Health leaders have called for a move towards prevention as new analysis reveals that one in five of the adult population in England will be living with a major disease by 2040.
In its report – Health in 2040: projected patterns of illness in England – the Health Foundation has projected that 9.1 million people will be living with major illness by 2040, 2.5 million more than in 2019. This will increase the proportion of adults living with disease from one in six in 2019 to one in five.
The increase is largely to do with increasing life expectancy, while the age at which people are expected to be living with major illness is projected to remain constant. This increases the time people are projected to live with major illness from 11.2 years in 2019 to 12.6 years in 2040.
Some 80% of the projected increase in major illness – two million people – will be among people aged 70 and over, as baby boomers reach old age, with the remaining 20% among the working age population. Some improvements in health, as a result of reduced smoking and lower cholesterol rates are expected to be offset by the impact of obesity.
The research also anticipates growth in illness related to anxiety and depression and diabetes. These are predominantly managed outside hospitals, and the Health Foundation said this reinforced the need for investment in general practice and community-based services and a focus on prevention and early intervention.

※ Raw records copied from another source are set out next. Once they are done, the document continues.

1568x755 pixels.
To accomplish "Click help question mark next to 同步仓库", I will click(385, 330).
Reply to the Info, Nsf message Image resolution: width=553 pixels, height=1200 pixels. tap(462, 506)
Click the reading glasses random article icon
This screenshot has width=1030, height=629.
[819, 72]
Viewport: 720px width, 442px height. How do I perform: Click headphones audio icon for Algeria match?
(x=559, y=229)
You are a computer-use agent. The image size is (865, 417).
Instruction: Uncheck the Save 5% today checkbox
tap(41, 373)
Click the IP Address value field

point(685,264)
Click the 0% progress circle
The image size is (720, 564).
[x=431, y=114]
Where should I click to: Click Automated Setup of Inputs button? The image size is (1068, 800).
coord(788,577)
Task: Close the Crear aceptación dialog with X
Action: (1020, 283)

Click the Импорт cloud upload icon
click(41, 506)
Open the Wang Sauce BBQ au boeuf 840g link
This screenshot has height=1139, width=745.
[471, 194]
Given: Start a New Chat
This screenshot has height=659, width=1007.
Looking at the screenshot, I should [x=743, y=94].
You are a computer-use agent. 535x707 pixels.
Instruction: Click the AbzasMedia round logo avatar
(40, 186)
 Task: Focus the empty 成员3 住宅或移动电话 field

‘Over the next two decades, the growth in major illness will place additional demand on all parts of the NHS, particularly primary care, where services are already under extreme pressure,’ said Anita Charlesworth (pictured), director of the REAL Centre, the foundation’s long-term economic think tank. ‘But with one in five people projected to be living with major illness in less than two decades’ time, the impact will extend well beyond the health service and has significant implications for other public services, the labour market and the public finances.’
Layla McCay, director of policy at the NHS Confederation, said the findings suggested a worrying increase in pressure and demand for the NHS. ‘Health leaders are clear that more needs to be done to prevent people from falling ill,’ she said. ‘A greater shift towards preventative health and care services will save money in the long run, improve population health and reduce health inequalities.’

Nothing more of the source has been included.